The Horror at Red Hook, by H.P. Lovecraft

I can't find a good image to associate with this story.

This story focuses on a cop, Detective Malone, who has a fear of large buildings that he attributes to a case he worked on in a district called "Red Hook", which is supposed to be based on New York. He goes on to tell the story, and you follow him back to a case he worked on. Kidnapping was running rampant in Red Hook, as was gang activity, and Malone believed it to be related to what he suspected was an underground cult lead by a man named Robert Suydam. Detective Malone takes you through the case, until finally he ends up in the basement of Suydam's apartment during a raid, and finds a door that opens into this abyss that sounds like it's Lovecraft's idea of hell, in which he witnesses a parade of demonic figures carrying Suydam's corpse. Meanwhile, the apartment is crumbling around him. Authorities later find Detective Malone under the wreckage, laying next to a fetid pool that contains the remains of Robert Suydam, and convince him that the door to hell was all a dream. They also find underground canals leading from Robert's home to different places like the basement of a church and the docks, and are able to confirm that children, etc. have been smuggled through these passageways, which are sealed. Rejoining the Detective in "current day", he goes on to mention that he's heard the passageways have been reopened, etc.

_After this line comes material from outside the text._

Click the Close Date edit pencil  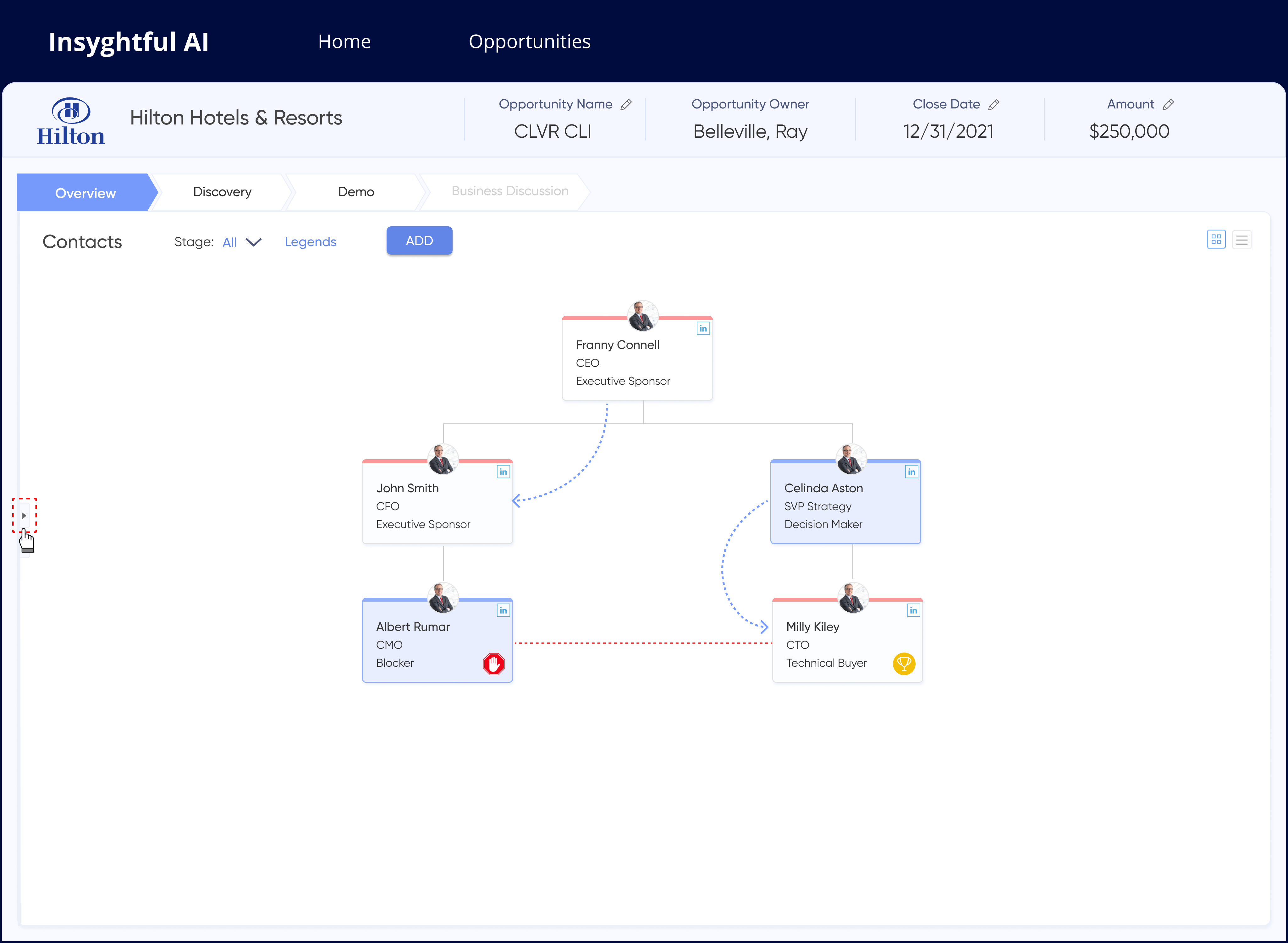[994, 104]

Lovecraft himself apparently didn't like this story, and called it "rather long and rambling", and I have to agree with him. It doesn't have the attention holding brevity of his other stories. There were several times that my mind started drifting. I have noticed, too, in reading about it that it's been panned for racism. I didn't particularly notice it, but again, I couldn't get into this one so I simply may have missed it. However, where this isn't one of my favorites, the storyline itself is one of the more detailed and modern. I believe there've been movies attempted on this and I am not surprised. It's a good storyline. What really stands out to me, though, is the description of this hell that Malone gets sucked into. Lovecraft goes all out in this one, unleashing this powerful torrent of imagery on the reader/listener that demonstrates the depths of this man's twisted imagination. Let me see if I can find a quote to provide to illustrate my point:

"Somewhere dark sticky water was lapping at onyx piers, and once the shivery tinkle of raucous little bells pealed out to greet the insane titter of a naked phosphorescent thing which swam into sight, scrambled ashore, and climbed up to squat leeringly on a carved golden pedestal in the background.

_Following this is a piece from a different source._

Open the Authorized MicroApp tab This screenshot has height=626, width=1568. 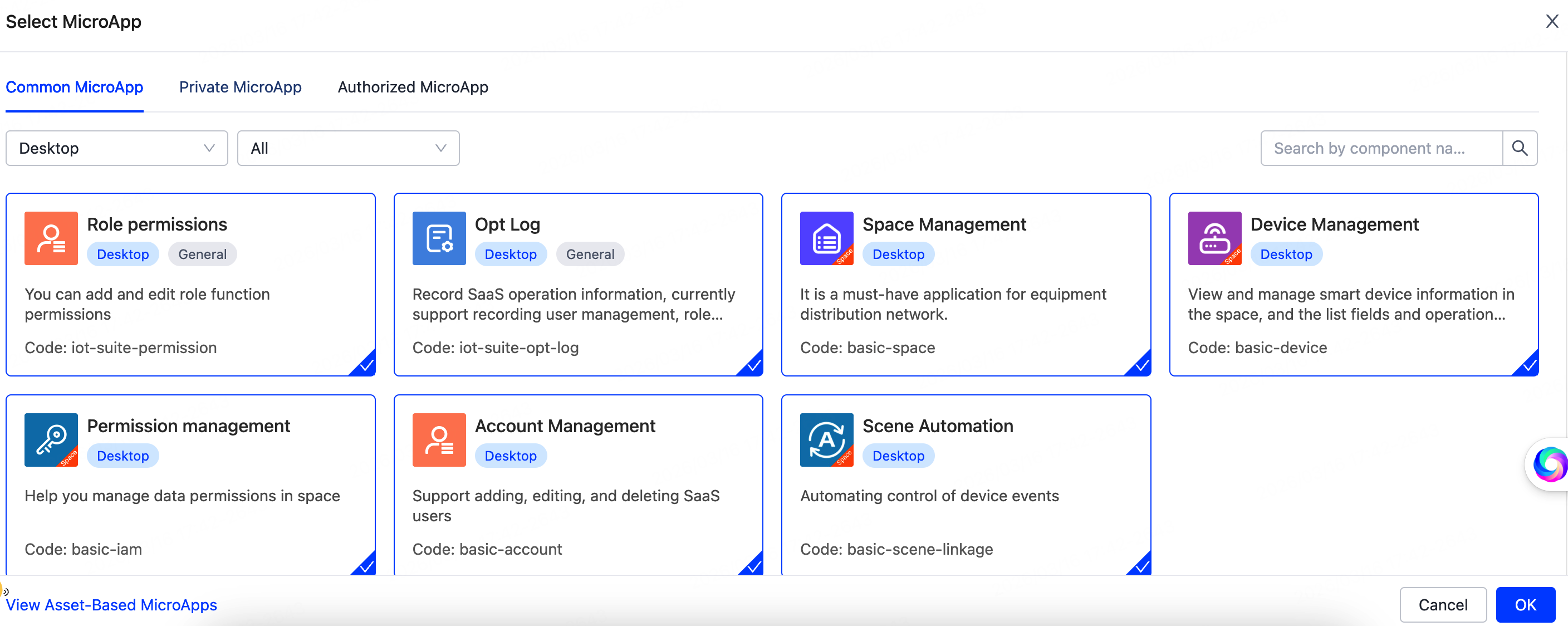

      Avenues of limitless night seemed to radiate in every direction, till one might fancy that here lay the root of a contagion destined to sicken and swallow cities, and engulf nations in the foetor of hybrid pestilence. Here cosmic sin had entered, and festered by unhallowed rites had commenced the grinning march of death that was to rot us all to fungous abnormalities too hideous for the grave’s holding. Satan here held his Babylonish court, and in the blood of stainless childhood the leprous limbs of phosphorescent Lilith were laved. Incubi and succubae howled praise to Hecate, and headless moon-calves bleated to the Magna Mater. Goats leaped to the sound of thin accursed flutes, and aegipans chased endlessly after misshapen fauns over rocks twisted like swollen toads. "

Final consensus is that it's probably my least favorite so far, though as aforementioned, some of the descriptive ramblings he goes on when recalling Malone's "dream" are pretty admirable.